- DATASET ENTRIES:
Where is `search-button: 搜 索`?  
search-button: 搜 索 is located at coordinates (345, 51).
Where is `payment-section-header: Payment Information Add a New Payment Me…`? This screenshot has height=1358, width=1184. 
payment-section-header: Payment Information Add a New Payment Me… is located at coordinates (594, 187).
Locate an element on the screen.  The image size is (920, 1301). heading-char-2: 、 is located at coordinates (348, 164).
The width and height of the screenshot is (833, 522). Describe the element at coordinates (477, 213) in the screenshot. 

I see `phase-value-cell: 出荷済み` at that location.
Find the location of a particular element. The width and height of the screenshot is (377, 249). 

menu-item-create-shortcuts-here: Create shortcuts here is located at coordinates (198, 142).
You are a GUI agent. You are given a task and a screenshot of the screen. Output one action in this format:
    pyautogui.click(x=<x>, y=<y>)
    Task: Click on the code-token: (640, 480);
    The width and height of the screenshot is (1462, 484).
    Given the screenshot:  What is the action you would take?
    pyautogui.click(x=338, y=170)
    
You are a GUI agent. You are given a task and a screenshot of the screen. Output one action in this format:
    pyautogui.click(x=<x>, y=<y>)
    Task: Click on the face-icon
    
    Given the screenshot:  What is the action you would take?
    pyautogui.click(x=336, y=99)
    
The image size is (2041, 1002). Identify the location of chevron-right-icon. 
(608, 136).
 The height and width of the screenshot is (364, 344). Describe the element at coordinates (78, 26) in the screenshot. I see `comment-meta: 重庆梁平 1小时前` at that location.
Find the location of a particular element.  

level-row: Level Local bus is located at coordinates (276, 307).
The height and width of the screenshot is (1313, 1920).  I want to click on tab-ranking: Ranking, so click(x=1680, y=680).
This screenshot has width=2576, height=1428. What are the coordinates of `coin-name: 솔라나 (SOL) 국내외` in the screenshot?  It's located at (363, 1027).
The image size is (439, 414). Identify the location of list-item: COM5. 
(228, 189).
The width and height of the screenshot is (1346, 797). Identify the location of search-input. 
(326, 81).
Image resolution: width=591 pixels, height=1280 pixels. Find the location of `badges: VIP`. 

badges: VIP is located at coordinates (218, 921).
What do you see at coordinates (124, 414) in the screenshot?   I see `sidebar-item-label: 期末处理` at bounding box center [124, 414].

- DIRECTIONS FOR THIS TASK:
Can you set out every line of the items above as a Markdown table with the columns "Row" and "Line", one numbered row per line and blank lines left out?

- EXERCISE RESULT:
| Row | Line |
|---|---|
| 1 | Where is `search-button: 搜 索`?   |
| 2 | search-button: 搜 索 is located at coordinates (345, 51). |
| 3 | Where is `payment-section-header: Payment Information Add a New Payment Me…`? This screenshot has height=1358, width=1184.  |
| 4 | payment-section-header: Payment Information Add a New Payment Me… is located at coordinates (594, 187). |
| 5 | Locate an element on the screen.  The image size is (920, 1301). heading-char-2: 、 is located at coordinates (348, 164). |
| 6 | The width and height of the screenshot is (833, 522). Describe the element at coordinates (477, 213) in the screenshot.  |
| 7 | I see `phase-value-cell: 出荷済み` at that location. |
| 8 | Find the location of a particular element. The width and height of the screenshot is (377, 249).  |
| 9 | menu-item-create-shortcuts-here: Create shortcuts here is located at coordinates (198, 142). |
| 10 | You are a GUI agent. You are given a task and a screenshot of the screen. Output one action in this format: |
| 11 |     pyautogui.click(x=<x>, y=<y>) |
| 12 |     Task: Click on the code-token: (640, 480); |
| 13 |     The width and height of the screenshot is (1462, 484). |
| 14 |     Given the screenshot:  What is the action you would take? |
| 15 |     pyautogui.click(x=338, y=170) |
| 16 | You are a GUI agent. You are given a task and a screenshot of the screen. Output one action in this format: |
| 17 |     pyautogui.click(x=<x>, y=<y>) |
| 18 |     Task: Click on the face-icon |
| 19 |     Given the screenshot:  What is the action you would take? |
| 20 |     pyautogui.click(x=336, y=99) |
| 21 | The image size is (2041, 1002). Identify the location of chevron-right-icon.  |
| 22 | (608, 136). |
| 23 |  The height and width of the screenshot is (364, 344). Describe the element at coordinates (78, 26) in the screenshot. I see `comment-meta: 重庆梁平 1小时前` at that location. |
| 24 | Find the location of a particular element.   |
| 25 | level-row: Level Local bus is located at coordinates (276, 307). |
| 26 | The height and width of the screenshot is (1313, 1920).  I want to click on tab-ranking: Ranking, so click(x=1680, y=680). |
| 27 | This screenshot has width=2576, height=1428. What are the coordinates of `coin-name: 솔라나 (SOL) 국내외` in the screenshot?  It's located at (363, 1027). |
| 28 | The image size is (439, 414). Identify the location of list-item: COM5.  |
| 29 | (228, 189). |
| 30 | The width and height of the screenshot is (1346, 797). Identify the location of search-input.  |
| 31 | (326, 81). |
| 32 | Image resolution: width=591 pixels, height=1280 pixels. Find the location of `badges: VIP`.  |
| 33 | badges: VIP is located at coordinates (218, 921). |
| 34 | What do you see at coordinates (124, 414) in the screenshot?   I see `sidebar-item-label: 期末处理` at bounding box center [124, 414]. |